The Health Affairs report, conducted by health policy experts at the University of Georgia, lends additional legitimacy to a view most sensible people already hold — that vaccines, and the laws that enforce them, save lives.

According to the study, the states with the weakest rules and lowest rates experience the highest incidence of preventable diseases such as measles and whooping cough. Tough laws, on the other hand, lead to more vaccinations and less illness. This confirms what health officials have said for decades, yet the study also does something new and useful: It untangles the web of state vaccine policies and measures exactly what effect each component of each law has on rate reduction.
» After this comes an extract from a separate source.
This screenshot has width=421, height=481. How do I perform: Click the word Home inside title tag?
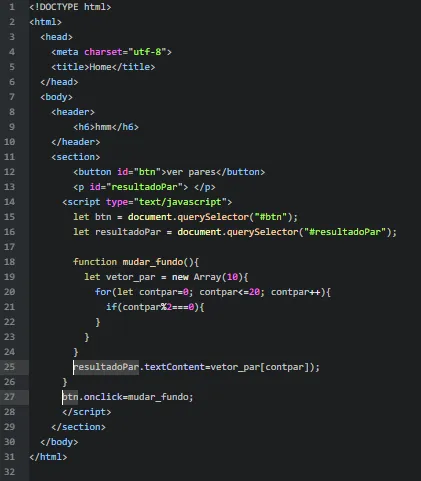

What policies work best? Some are obvious. Banning philosophical exemptions, whereby parents can claim that their personal, but not necessarily religious, views bar them from allowing their children to be immunized, raises vaccination rates by 0.1 percent.

Others are subtler, smaller tweaks that can have a surprisingly large impact. Requiring a state health department official to sign off on a nonmedical exemption, for example, pushes immunization rates up 1.12 percent. This modest change helps guarantee that the quickest and easiest route to enrolling a child in school is to get him or her vaccinated — not to fill out and file an exemption form. But only four states have the policy in place.

From 2002 to 2012, the study shows, the occurrence of whooping cough was twice as high in states with the loosest laws as in states with the strictest laws. That is no surprise, when too-low levels of vaccination threaten the collective immunity that keeps infants and sick people safe. But legislators should take note that even a percentage-point decrease in the vaccination rate can transform a community into a breeding ground for disease for children and the infirm. It is up to these lawmakers to enact policies ensuring a healthful environment.

In many ways, the study’s authors have completed the bulk of the lawmakers’ work for them. Now, they just have to do the right thing.